"Kultussteuer": Der Bauer als Provokateur

Aus den OÖNachrichten vom 7. Jänner 2012

Ob Oberösterreichs Agrarlandesrat Max Hiegelsberger (ÖVP) mit diesem Echo gerechnet hat? Mit seiner "Steueridee", die er als Landes-Bauernbundobmann ausschickte, beschäftigte er nicht nur die Landes-, sondern auch die Bundespolitik. "Kirchensteuer-Flüchtlinge", so Hiegelsberger wörtlich, sollten mittels eines gleich hohen Beitrages für Kultuszwecke am Erhalt der sakralen Bauten mitzahlen, denn "die Stifte, Klöster und Kirchen sind Wahrzeichen des Landes", von denen auch Nicht-Kirchenmitglieder profitieren.

"Diskussionswürdig" fand das zwar Oberösterreichs Generalvikar Severin Lederhilger, schränkte aber ein, man müsse die unterschiedlichen Systeme von privatem Kirchenbeitrag und Steuer berücksichtigen. "Interessant" fand die Idee der St. Pöltener Bischof Klaus Küng.

VP-Bundeschef Vizekanzler Michael Spindelegger schien überrascht: In den Sparmaßnahmen der ÖVP finde sich dieser Vorschlag nicht, sagte er. Und Landeshauptmann Josef Pühringer (VP) meinte, die Idee habe in der momentanen Steuerdebatte nichts verloren. Spindelegger meinte auch, man werde sehen, wer sonst noch etwas dazu sage.

Solche Wortmeldungen gab es genügend, überwiegend wurde Hiegelsbergers Meldung als Provokation und als sachlicher Fehlgriff interpretiert. Der Bauernbundchef wisse offenbar nicht, dass Konfessionsfreie und auch Angehörige anderer Religionen ohnedies schon über allgemeine Steuermittel, vor allem über den Denkmalschutz, kirchliche Bauten miterhalten, war allgemein die sachliche Erwiderung.

"Völlig abstrus" nannte etwa die oberösterreichische Nationalratsabgeordnete Sonja Ablinger den Vorstoß. Grünen-Abgeordneter Harald Walser sah eine "klassische Neujahrs-Schnapsidee", Grünen-Landtagsklubobmann Gottfried Hirz ergänzte, dass eine "Diskriminierung Konfessionsloser und aus der Kirche Ausgetretener" nicht in Frage komme - und fragte sich, welche Idee als nächste käme: "Eine Sportstättensteuer für alle, die in keinem Sportverein sind?"
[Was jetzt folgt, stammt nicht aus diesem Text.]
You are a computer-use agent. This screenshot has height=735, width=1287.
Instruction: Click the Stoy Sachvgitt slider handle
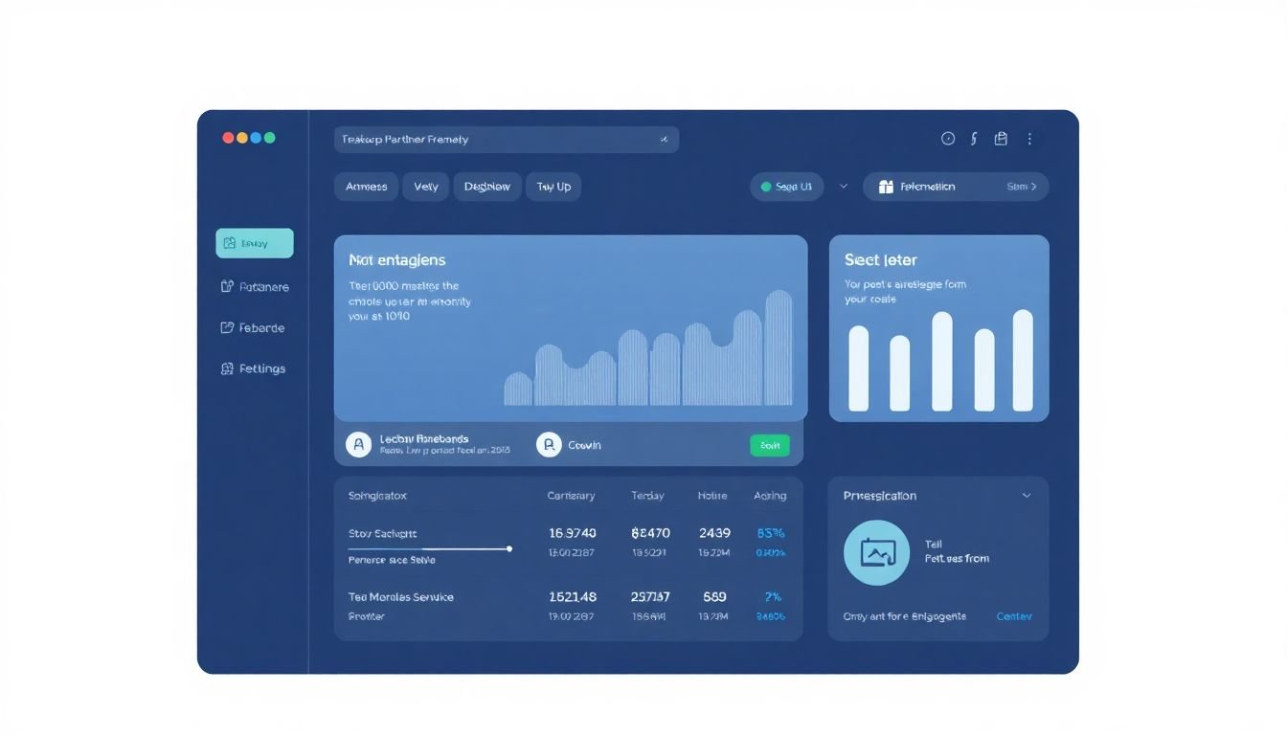(508, 549)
Mit "Schnapsidee" quittierte FP-Landesrat Manfred Haimbuchner Hiegelsbergers Vorschlag. Zwar sei das christliche Kulturgut von Bedeutung, mit einer "Zwangskirchensteuer" werde aber das Gegenteil von dem erreicht, was Hiegelsberger bezwecken wolle. "An Absurdität nicht zu überbieten", reagierte BZÖ-Nationalratsabgeordneter Rainer Widmann.

Soweit die OÖNachrichten. Aber vielleicht kann man dem Herrn Landesrat Hiegelsberger noch einen historischen Tipp geben? Seinerzeit als Österreich das letzte Mal eine durchgehend wahrhaft katholische Regierung hatte, nämlich in der klerikalfaschistischen Zeit ab 1933/34, wurde im August 1933 folgende Verordnung erlassen:

Das wär doch was, Herr Landesrat! Wer aus der Kirche austritt, wird auf seinen Geisteszustand untersucht! Das hat sich seinerzeit in der Dollfußdiktatur wunderbar bewährt und die Regierung wurde vom Vatikan für ihr christliches Wirken hoch gelobt!